> Problem to solve:
Every entry must appear in the output exactly as it does here.

Saved data entries:

####

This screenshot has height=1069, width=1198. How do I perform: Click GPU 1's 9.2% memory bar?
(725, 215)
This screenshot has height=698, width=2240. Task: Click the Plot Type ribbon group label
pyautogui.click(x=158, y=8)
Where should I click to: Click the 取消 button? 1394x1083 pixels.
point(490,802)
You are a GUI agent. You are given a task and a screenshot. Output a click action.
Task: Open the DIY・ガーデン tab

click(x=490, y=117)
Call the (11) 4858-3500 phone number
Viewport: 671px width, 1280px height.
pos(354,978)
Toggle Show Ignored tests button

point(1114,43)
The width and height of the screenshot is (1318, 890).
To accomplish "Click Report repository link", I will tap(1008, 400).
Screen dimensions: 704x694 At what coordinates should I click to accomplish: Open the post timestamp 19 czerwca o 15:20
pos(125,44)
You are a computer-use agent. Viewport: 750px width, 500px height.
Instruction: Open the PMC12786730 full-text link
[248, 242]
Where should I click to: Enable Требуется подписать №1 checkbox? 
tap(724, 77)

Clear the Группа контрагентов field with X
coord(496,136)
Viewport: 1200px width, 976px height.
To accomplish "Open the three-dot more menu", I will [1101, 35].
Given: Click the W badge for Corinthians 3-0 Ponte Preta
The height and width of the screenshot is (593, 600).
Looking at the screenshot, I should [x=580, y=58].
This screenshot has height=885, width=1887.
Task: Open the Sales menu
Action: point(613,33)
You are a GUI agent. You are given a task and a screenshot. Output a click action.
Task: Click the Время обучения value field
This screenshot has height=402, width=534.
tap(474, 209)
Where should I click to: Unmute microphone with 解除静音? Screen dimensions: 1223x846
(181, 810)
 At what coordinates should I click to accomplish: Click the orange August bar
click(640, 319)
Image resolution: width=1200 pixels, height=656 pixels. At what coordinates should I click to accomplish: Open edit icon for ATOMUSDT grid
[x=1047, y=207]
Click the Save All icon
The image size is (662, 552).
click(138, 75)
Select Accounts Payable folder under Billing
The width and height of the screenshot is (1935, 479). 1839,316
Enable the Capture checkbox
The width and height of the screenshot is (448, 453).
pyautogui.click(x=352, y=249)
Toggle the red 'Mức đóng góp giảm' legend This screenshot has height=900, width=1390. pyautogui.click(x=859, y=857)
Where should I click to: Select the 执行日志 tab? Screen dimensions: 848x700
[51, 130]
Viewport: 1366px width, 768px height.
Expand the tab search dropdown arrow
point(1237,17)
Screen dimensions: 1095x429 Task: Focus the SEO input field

####

> Answer box:
This screenshot has height=1069, width=1198. How do I perform: Click GPU 1's 9.2% memory bar?
(725, 215)
This screenshot has height=698, width=2240. Task: Click the Plot Type ribbon group label
pyautogui.click(x=158, y=8)
Where should I click to: Click the 取消 button? 1394x1083 pixels.
point(490,802)
You are a GUI agent. You are given a task and a screenshot. Output a click action.
Task: Open the DIY・ガーデン tab

click(x=490, y=117)
Call the (11) 4858-3500 phone number
Viewport: 671px width, 1280px height.
pos(354,978)
Toggle Show Ignored tests button

point(1114,43)
The width and height of the screenshot is (1318, 890).
To accomplish "Click Report repository link", I will tap(1008, 400).
Screen dimensions: 704x694 At what coordinates should I click to accomplish: Open the post timestamp 19 czerwca o 15:20
pos(125,44)
You are a computer-use agent. Viewport: 750px width, 500px height.
Instruction: Open the PMC12786730 full-text link
[248, 242]
Where should I click to: Enable Требуется подписать №1 checkbox? 
tap(724, 77)

Clear the Группа контрагентов field with X
coord(496,136)
Viewport: 1200px width, 976px height.
To accomplish "Open the three-dot more menu", I will [1101, 35].
Given: Click the W badge for Corinthians 3-0 Ponte Preta
The height and width of the screenshot is (593, 600).
Looking at the screenshot, I should [x=580, y=58].
This screenshot has height=885, width=1887.
Task: Open the Sales menu
Action: point(613,33)
You are a GUI agent. You are given a task and a screenshot. Output a click action.
Task: Click the Время обучения value field
This screenshot has height=402, width=534.
tap(474, 209)
Where should I click to: Unmute microphone with 解除静音? Screen dimensions: 1223x846
(181, 810)
 At what coordinates should I click to accomplish: Click the orange August bar
click(640, 319)
Image resolution: width=1200 pixels, height=656 pixels. At what coordinates should I click to accomplish: Open edit icon for ATOMUSDT grid
[x=1047, y=207]
Click the Save All icon
The image size is (662, 552).
click(138, 75)
Select Accounts Payable folder under Billing
The width and height of the screenshot is (1935, 479). 1839,316
Enable the Capture checkbox
The width and height of the screenshot is (448, 453).
pyautogui.click(x=352, y=249)
Toggle the red 'Mức đóng góp giảm' legend This screenshot has height=900, width=1390. pyautogui.click(x=859, y=857)
Where should I click to: Select the 执行日志 tab? Screen dimensions: 848x700
[51, 130]
Viewport: 1366px width, 768px height.
Expand the tab search dropdown arrow
point(1237,17)
Screen dimensions: 1095x429 Task: Focus the SEO input field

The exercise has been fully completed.